WHAT YOU ARE ASKED TO DO: Rewrite the data from the line with "The height and width of the screenshot is (431, 672)." through the line with "The width and height of the screenshot is (1215, 927).", swapping "settings" for "preferences" and changing nothing else.

RECORDS SHOWN:
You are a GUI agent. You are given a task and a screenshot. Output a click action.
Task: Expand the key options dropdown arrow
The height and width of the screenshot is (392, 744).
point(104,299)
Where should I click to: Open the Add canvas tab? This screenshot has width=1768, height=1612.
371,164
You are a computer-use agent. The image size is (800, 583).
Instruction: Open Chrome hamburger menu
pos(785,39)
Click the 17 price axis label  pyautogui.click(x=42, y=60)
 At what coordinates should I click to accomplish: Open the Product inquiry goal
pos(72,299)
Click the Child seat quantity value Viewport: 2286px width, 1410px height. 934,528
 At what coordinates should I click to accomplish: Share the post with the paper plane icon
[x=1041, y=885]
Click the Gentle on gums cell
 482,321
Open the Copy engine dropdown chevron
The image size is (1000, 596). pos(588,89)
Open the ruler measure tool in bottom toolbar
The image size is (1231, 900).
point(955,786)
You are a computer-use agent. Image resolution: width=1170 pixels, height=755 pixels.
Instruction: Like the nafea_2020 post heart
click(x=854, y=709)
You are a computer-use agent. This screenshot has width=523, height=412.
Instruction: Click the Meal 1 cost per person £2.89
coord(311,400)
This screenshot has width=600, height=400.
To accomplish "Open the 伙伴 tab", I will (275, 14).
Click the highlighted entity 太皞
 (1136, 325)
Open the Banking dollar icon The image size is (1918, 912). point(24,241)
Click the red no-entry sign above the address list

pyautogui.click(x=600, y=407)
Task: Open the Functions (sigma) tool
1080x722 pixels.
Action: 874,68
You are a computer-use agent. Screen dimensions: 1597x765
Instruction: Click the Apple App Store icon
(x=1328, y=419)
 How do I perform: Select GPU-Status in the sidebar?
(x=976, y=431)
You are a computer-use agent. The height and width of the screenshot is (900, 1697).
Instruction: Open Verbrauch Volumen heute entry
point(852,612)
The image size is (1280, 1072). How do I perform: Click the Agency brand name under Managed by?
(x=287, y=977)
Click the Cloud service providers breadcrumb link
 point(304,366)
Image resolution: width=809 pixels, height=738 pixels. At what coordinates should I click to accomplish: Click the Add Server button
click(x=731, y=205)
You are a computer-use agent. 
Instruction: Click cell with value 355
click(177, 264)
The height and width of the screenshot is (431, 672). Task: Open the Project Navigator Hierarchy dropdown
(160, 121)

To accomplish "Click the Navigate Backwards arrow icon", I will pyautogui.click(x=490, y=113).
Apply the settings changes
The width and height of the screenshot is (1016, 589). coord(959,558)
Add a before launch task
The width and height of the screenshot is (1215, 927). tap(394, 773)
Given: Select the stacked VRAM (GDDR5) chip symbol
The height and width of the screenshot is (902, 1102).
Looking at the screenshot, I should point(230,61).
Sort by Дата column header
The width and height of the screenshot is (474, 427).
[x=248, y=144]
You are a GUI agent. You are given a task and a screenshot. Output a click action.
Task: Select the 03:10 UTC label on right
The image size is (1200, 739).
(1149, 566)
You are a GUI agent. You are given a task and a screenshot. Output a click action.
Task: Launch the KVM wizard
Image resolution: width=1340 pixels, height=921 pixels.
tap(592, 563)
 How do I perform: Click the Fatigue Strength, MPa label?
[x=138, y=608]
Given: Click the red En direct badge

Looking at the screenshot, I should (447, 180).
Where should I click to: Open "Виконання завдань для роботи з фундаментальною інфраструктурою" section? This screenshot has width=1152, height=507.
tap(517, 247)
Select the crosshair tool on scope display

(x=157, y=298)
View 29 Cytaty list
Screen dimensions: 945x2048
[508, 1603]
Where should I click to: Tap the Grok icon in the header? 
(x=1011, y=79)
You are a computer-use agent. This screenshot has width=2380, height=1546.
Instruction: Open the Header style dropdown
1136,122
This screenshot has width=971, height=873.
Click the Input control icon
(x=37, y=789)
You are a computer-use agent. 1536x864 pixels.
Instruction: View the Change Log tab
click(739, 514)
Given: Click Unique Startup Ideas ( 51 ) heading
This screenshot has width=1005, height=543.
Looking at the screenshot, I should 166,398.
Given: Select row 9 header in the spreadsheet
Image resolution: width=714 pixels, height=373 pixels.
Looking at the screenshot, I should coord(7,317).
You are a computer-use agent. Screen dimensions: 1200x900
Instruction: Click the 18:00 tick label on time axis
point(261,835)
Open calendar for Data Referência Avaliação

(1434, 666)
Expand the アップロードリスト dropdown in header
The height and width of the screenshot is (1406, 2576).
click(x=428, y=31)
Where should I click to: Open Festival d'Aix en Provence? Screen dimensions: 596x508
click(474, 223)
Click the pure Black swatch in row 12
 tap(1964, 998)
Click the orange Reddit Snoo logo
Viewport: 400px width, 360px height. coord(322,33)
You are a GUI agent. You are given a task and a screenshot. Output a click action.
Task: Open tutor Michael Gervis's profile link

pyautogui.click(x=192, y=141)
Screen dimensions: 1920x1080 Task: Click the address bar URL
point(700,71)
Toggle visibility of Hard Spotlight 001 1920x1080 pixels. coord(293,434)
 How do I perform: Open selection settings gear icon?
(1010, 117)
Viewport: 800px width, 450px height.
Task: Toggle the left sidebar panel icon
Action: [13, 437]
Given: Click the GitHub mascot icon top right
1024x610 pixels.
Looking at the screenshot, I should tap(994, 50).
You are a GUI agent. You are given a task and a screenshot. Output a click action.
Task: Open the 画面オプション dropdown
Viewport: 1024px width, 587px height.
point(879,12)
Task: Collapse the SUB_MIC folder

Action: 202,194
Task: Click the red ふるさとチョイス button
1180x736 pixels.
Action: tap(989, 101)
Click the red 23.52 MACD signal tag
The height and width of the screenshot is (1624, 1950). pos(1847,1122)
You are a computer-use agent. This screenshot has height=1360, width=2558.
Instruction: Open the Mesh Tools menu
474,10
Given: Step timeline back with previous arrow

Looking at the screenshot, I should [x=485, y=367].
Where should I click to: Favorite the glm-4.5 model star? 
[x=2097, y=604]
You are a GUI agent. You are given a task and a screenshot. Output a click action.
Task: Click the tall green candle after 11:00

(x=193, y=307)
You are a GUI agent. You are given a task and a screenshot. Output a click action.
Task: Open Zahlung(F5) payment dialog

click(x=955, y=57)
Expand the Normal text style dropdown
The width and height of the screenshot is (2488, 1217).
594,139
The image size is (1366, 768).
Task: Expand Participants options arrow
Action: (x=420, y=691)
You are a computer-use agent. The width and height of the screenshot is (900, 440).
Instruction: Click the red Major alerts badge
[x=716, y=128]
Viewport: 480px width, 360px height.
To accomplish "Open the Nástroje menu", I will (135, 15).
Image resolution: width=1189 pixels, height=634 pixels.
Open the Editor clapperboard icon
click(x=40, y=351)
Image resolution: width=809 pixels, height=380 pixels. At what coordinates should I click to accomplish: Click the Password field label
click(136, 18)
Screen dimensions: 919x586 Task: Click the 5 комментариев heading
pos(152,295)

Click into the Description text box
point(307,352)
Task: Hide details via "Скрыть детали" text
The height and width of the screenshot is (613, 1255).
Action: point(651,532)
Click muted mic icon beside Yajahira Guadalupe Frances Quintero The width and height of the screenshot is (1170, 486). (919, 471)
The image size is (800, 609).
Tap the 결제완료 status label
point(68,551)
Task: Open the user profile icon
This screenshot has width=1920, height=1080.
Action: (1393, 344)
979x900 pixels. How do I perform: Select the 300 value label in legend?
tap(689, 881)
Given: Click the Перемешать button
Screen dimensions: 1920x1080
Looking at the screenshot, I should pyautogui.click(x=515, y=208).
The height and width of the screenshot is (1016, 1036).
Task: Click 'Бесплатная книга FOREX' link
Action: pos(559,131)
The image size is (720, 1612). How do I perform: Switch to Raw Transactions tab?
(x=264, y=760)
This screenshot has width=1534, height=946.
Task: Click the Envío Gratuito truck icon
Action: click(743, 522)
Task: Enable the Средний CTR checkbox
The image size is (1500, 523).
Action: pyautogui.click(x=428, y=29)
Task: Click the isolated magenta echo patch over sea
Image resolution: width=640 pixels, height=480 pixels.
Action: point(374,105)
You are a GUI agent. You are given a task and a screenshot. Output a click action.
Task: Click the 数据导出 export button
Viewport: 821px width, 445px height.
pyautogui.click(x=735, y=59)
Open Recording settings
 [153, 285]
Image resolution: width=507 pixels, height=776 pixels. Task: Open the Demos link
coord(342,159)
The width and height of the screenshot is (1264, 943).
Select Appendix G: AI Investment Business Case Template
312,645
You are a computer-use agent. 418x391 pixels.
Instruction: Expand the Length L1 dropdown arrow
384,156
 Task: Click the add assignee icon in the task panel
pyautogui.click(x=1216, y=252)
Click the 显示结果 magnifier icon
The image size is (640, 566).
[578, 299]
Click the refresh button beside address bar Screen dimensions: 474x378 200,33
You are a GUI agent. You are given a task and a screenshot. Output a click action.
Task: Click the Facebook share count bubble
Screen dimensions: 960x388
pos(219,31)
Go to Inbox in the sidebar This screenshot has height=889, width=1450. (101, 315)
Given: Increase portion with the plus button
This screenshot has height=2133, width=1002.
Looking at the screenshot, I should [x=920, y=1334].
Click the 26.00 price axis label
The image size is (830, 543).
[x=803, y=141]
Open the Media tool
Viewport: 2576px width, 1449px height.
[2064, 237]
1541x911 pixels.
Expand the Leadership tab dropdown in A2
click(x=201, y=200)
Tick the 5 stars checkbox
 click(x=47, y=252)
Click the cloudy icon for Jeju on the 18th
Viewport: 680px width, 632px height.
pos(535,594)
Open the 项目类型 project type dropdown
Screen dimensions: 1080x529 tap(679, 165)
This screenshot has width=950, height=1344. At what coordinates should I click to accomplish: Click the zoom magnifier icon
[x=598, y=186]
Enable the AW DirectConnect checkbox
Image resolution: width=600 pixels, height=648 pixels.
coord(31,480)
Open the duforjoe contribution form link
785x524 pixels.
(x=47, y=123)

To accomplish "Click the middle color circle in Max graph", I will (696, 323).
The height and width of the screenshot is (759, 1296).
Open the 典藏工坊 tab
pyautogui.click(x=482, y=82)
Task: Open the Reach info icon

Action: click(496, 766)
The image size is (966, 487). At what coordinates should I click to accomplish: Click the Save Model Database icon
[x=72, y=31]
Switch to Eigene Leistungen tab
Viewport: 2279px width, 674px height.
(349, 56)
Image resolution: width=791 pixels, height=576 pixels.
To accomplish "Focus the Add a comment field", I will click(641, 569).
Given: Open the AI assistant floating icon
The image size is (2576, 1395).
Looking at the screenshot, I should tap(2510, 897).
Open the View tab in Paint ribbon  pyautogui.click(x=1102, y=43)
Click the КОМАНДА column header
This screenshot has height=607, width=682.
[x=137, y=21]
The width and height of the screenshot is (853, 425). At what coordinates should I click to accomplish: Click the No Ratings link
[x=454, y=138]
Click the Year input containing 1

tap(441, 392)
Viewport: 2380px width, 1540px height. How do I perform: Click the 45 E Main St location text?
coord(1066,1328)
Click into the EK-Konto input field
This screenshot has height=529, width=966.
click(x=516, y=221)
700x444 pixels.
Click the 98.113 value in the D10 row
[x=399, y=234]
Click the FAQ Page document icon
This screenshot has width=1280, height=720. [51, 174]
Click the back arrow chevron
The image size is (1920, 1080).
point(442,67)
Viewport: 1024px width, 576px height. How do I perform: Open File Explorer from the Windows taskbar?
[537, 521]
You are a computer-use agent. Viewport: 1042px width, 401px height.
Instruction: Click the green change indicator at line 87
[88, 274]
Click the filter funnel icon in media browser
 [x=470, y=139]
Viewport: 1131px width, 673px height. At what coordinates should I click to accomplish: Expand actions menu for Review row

ANSWER TO THE EXERCISE:
The height and width of the screenshot is (431, 672). Task: Open the Project Navigator Hierarchy dropdown
(160, 121)

To accomplish "Click the Navigate Backwards arrow icon", I will pyautogui.click(x=490, y=113).
Apply the preferences changes
The width and height of the screenshot is (1016, 589). coord(959,558)
Add a before launch task
The width and height of the screenshot is (1215, 927). tap(394, 773)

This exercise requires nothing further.